Interesting that they have booked you in. Is your ESS bricked? I just brought 609 into Canada. I was very pleasantly surprised to discover the Vancouver Powell street Service Center have an amazing team to support my new acquisition (THANKS MUCH @IslandRoadster !!!) Not long after 609 disappeared into the sunset at Blaine it landed a quarter mile later in Canada. I was gobsmacked at it's beauty and after picking myself up off the pavement drove her straight to the Powell Street shop for her conversion. The next day by 3 pm they had a new kph speedo, Canadian certified immobilizer and daytime running lights done.

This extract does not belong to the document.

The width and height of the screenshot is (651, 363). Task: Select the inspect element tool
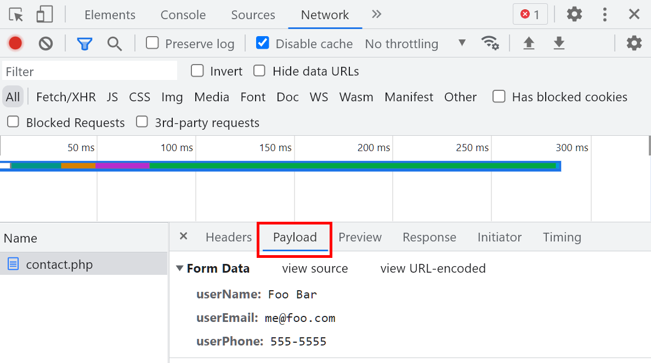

I'm really impressed with what a great team they are. Apparently they see about 20 different roadsters come in periodically.

Anyways I talked to them about upgrading 609 with the 3.0 package and asked for a quote. A few days later I received the quote...started asking questions and was advised they had to rescind the offer because 609 has a good enough pack to keep me on the road. They have assured me if the ESS becomes a concern then I'd be placed in a queue for an upgrade.

I'm comforted by the fact we seem to have great Tesla support in our part of the world. Kudos to Scott and A.J. at Powell street for helping an old man out!!
 
20210619_104603.jpg
 
They had a km Speedo??

...and they did the Canadian switch in 24 hours!!!

Double-stun!!!o_Oo_O

Mine took 3 days back in 2013.
I wouldn't have expected any SC to accept doing this conversion anymore, because of lack of parts
@Retiredeh , you have a hell of good SC team back West!

...and your picture of speedometer... I had to check mine but I crossed that kilometer number last week, so it all look really familiar!!! :)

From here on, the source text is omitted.